The church of Scientology has entered another international controversy this week as Nick Xenophon, an independent Australian politician, tabled a number of controversial letters about the church to the Australian Senate.

According to the Sydney Morning Herald, the letters contain allegations of "forced abortion, torture, perjury and financial coercion."

As Xenophon presented the letters to the Senate, he said "Scientology is not a religious organization, it is a criminal organization that hides behind its so-called religious beliefs," reports The Guardian.

Australian Prime Minister Kevin Rudd acknowledged that he would consider a parliamentary inquiry into the church, whilst The Australian reports that the letters have been handed over to the police for investigation.

The Australian revealed the contents of one letter:

Senator Xenophon tabled a letter from Perth man Aaron Saxton, in which he admits to torture and blackmail while working for the Church of Scientology in Australia and at its American headquarters between 1989 and 1996.

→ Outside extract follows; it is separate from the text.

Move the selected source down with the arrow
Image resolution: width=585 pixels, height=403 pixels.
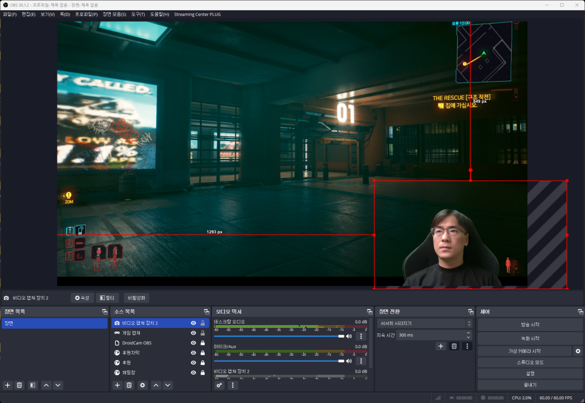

The Daily Mail has details of another allegation:

Another letter tabled by Mr Xenophon was from a former executive director of the church's Sydney branch, Carmel Under, who claimed a cover-up of child abuse. She alleged that in the mid-1980s a trainee Scientologist counsellor had been molesting his stepdaughter, but church officials persuaded the girl to lie about the abuse to welfare officials.

The church responded with a statement saying the letters were "about as reliable as former spouses are when talking about their ex-partner".

The controversy comes less then a month after the church was convicted of fraud in France.